A reivindicação da direita tem sido a anistia para os acusados de golpe – o que inclui o próprio Bolsonaro. De fato, a direita tem conseguido mobilizar a opinião pública contra o STF, sobretudo diante do caso da cabeleireira Débora. No dia 21 de março, Alexandre de Moraes votou para condenar Débora a 14 anos de prisão, mais pagamento de multa de 50.000 reais (o que dá 33 salários mínimos) e indenização coletiva de 30 milhões de reais a ser paga com os outros condenados. Após a repercussão e os discursos contrários do ministro Fux, no dia 28 a Procuradoria Geral da República pediu que Débora fosse para a prisão domiciliar e Alexandre de Moraes aceitou. No dia 30 de março, como que a confirmar os receios da ala mais moderada do establishment, a manifestação contra a anistia convocada pela esquerda foi um fiasco.
Tomado em conjunto, o cenário político brasileiro é desanimador porque todos os lados relevantes repetem algum discurso inventado pela CIA. Vejamos os manifestantes: eles foram para as ruas porque acreditaram no conto da carochinha segundo o qual o povo, fazendo manifestações “democráticas”, tem a capacidade de derrubar regimes “antidemocráticos”. O leitor interessado em geopolítica pensará nas revoluções coloridas, mas no Brasil isso é um repeteco de 1964: o “povo nas ruas” supostamente foi às ruas pedir que as Forças Armadas salvassem o Brasil da suposta ameaça comunista – e os militares deram um golpe junto com o Congresso para estabelecer um regime “democrático”. Na verdade, a Marcha com Deus pela Família e Propriedade foi urdida pela USAID e contou com amplo apoio das elites liberais brasileiras donas de jornais. A passeata foi irrelevante para o golpe em si; serviu só para o roteiro da CIA, que inclui manifestações populares como legitimação “democrática”. Quando os bolsonaristas foram pedir intervenção militar para salvar a “democracia” sem o apoio das elites liberais brasileiras e da CIA, acabaram presos. Pois bem, a CIA e os jornais liberais querem salvar a “democracia” dando poder ao STF para perseguir todo opositor que faça “discurso de ódio”, “desordem informacional”, “desinformação” etc.

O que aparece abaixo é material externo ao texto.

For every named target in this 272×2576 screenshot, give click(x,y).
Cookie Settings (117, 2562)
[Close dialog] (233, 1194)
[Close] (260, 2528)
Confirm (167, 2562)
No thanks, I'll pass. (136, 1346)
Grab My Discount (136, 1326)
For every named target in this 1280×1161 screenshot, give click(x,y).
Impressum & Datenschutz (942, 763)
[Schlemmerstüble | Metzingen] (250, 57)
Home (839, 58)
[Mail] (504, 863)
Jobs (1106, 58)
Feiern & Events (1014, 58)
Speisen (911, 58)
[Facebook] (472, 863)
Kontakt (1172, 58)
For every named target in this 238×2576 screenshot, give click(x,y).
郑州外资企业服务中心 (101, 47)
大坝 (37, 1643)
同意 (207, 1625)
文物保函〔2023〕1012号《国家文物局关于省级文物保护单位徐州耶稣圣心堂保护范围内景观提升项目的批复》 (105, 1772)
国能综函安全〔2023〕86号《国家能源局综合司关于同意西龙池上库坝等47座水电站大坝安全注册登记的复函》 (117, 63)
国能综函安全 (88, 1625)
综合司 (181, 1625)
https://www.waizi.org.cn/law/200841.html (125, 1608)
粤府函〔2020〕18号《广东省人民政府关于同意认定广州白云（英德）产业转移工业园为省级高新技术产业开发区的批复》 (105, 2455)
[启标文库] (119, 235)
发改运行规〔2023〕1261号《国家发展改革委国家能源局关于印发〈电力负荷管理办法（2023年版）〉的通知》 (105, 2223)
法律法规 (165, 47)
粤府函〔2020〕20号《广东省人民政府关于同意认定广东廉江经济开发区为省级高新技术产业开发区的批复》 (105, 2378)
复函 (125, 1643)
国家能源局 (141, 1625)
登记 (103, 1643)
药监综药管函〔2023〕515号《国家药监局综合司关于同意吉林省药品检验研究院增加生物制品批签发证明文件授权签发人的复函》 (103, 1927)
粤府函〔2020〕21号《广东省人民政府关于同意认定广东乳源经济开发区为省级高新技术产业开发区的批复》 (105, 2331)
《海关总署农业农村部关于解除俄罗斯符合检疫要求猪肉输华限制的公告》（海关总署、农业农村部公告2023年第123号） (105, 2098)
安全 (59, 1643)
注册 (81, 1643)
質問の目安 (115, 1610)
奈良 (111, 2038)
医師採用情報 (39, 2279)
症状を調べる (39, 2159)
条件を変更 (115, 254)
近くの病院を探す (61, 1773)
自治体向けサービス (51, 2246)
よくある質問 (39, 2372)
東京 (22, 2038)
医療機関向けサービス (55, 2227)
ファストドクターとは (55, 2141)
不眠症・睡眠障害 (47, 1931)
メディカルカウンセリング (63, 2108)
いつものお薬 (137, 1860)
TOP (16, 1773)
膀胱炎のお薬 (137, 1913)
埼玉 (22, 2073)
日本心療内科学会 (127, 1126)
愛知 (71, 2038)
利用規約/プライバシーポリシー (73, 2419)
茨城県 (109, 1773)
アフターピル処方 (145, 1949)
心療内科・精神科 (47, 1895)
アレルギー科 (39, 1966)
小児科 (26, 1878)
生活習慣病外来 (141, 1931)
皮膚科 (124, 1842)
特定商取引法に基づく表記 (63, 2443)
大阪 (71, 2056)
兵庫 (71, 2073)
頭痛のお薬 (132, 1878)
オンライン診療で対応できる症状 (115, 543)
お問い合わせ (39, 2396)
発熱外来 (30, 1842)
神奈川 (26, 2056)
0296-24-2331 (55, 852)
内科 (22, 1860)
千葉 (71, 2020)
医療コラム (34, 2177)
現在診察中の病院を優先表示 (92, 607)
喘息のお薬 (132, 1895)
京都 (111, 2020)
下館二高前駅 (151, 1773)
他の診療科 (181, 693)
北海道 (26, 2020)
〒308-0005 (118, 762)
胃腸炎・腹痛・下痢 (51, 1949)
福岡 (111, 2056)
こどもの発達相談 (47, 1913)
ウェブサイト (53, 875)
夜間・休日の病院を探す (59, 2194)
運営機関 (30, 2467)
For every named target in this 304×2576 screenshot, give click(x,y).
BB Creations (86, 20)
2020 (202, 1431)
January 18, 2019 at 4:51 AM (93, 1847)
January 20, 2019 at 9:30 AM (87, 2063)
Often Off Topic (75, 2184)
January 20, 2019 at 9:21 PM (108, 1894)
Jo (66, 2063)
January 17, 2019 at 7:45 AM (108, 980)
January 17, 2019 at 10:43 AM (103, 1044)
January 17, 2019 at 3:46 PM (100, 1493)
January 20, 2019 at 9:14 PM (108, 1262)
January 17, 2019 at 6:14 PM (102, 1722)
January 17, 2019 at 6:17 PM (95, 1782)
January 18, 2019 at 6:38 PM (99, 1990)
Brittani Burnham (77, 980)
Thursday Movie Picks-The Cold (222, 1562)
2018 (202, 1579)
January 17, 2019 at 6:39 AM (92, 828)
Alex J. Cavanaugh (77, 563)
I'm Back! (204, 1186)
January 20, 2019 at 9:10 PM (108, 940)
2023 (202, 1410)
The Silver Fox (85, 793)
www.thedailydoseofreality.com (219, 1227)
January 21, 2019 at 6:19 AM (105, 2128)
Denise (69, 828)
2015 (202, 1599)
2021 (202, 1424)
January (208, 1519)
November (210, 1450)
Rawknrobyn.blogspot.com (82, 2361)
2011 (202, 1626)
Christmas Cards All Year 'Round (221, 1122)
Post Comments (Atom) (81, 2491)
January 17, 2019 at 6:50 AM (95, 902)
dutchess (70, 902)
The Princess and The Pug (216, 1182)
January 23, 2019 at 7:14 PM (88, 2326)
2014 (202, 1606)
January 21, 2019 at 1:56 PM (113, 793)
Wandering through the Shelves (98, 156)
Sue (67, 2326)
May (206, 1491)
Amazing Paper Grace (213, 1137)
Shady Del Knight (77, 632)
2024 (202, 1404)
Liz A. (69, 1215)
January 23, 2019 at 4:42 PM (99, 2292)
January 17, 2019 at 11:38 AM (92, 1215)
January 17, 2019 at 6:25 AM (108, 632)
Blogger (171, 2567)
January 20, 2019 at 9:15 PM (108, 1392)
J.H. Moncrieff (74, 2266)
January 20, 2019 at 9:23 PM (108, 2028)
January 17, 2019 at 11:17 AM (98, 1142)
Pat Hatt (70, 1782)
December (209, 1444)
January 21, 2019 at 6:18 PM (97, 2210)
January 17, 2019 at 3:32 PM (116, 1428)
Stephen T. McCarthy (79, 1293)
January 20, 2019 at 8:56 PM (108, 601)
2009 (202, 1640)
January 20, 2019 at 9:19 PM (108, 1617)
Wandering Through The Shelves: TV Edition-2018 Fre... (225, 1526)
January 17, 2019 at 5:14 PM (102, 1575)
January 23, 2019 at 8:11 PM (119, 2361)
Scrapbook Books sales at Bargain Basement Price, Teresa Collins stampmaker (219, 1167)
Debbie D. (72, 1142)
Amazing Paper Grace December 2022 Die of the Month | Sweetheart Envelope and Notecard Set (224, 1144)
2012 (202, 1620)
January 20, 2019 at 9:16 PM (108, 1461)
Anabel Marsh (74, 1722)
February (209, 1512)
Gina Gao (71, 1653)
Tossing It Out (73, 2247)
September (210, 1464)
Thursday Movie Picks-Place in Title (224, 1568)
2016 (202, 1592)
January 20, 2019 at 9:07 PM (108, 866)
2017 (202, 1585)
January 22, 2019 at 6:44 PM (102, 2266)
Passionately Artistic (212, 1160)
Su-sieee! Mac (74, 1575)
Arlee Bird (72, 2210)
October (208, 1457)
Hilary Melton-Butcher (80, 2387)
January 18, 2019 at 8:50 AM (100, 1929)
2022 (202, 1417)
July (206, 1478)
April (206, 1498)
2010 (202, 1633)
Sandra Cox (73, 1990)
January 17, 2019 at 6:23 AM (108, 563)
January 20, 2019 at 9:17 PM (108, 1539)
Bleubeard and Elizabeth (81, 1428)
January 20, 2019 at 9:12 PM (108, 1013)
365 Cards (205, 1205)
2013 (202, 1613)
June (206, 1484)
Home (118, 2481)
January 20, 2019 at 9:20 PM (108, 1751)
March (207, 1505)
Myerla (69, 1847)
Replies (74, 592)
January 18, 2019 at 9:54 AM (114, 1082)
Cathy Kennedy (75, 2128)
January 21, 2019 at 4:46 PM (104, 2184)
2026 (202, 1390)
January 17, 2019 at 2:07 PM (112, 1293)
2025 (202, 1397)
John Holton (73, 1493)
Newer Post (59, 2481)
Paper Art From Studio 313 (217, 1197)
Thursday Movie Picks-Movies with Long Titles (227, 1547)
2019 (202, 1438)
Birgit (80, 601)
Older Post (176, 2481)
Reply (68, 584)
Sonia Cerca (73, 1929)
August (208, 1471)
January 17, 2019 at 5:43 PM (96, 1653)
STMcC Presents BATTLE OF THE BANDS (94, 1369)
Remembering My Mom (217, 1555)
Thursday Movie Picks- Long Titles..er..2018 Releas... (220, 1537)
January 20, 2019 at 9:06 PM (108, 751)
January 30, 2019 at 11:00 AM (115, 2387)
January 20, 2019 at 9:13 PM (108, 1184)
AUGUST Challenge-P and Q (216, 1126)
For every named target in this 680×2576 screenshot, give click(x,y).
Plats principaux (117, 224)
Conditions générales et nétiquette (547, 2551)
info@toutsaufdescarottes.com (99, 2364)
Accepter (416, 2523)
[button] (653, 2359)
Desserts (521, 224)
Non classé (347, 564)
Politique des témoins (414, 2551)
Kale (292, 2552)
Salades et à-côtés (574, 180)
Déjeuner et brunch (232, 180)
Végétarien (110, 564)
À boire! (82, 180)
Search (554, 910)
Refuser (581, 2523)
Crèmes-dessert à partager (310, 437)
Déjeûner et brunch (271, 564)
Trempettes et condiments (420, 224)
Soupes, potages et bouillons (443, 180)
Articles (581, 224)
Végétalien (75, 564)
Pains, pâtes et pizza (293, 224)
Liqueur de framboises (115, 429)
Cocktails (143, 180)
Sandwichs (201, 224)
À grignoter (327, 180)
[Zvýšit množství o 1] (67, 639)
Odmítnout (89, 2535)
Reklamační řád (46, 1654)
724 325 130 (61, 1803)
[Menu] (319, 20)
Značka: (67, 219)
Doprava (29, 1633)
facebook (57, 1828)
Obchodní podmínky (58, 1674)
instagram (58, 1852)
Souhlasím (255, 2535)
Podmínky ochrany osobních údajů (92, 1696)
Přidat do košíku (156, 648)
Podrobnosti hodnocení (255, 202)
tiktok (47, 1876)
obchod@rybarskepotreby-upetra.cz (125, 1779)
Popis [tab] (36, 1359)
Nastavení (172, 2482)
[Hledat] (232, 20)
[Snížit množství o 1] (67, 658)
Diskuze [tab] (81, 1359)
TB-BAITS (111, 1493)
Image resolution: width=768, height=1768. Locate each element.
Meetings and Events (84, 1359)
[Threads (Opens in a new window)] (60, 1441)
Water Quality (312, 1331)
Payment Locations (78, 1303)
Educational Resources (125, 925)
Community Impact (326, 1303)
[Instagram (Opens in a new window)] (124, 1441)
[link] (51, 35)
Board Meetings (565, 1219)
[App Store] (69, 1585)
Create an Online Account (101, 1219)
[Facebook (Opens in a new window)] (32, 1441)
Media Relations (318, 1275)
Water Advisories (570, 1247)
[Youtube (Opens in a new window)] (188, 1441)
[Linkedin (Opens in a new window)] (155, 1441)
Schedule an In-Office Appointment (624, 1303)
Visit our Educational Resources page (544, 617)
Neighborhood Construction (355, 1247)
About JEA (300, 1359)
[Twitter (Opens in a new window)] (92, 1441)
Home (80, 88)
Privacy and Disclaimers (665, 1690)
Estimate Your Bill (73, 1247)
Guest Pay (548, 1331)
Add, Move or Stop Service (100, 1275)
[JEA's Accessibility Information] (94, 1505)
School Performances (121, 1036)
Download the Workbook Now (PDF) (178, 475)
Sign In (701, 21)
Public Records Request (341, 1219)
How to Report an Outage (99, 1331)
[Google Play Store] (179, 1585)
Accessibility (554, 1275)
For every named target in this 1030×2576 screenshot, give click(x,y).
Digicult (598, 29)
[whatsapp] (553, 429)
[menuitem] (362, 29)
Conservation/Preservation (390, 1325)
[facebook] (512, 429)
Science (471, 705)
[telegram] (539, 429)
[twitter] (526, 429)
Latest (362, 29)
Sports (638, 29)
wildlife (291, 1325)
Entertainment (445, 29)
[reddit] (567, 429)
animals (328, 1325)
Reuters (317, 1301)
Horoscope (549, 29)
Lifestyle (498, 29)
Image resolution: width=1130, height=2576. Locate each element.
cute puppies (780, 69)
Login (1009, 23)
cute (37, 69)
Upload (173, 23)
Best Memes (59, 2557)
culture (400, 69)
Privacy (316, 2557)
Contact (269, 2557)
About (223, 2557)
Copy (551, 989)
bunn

No entanto, a inteligência dos EUA não tem uma doutrina única, pois apoia tanto o liberalismo woke quanto o liberalismo “conservador” (pensem em William Buckley, ex-agente da CIA), e ainda o anarcocapitalismo (mas isso é assunto para o próximo texto). Assim, o discurso liberal-conservador adotado por Eduardo Bolsonaro, de defesa da Primeira Emenda, tem como resultado lógico a licitude da propaganda mais abjeta em solo nacional. Para nem falarmos do ódio racial e da ideologia de gênero, lembremos apenas que nos EUA a Primeira Emenda libera o lobby em defesa da pedofilia e existe até movimento de pedófilos organizados (NAMBLA). Na Inglaterra, a associação de pedófilos contou especial leniência durante o governo da liberal-conservadora (e defensora do aborto) Margaret Tatcher. Como exigir Primeira Emenda e ser contra a venda de drogas, se os traficantes têm o direito de promover toda uma subcultura de drogas por meio de músicas?
A censura é uma força civilizacional. Por conseguinte, é bárbara e deletéria a propaganda liberal-conservadora, que a pinta como um grande mal.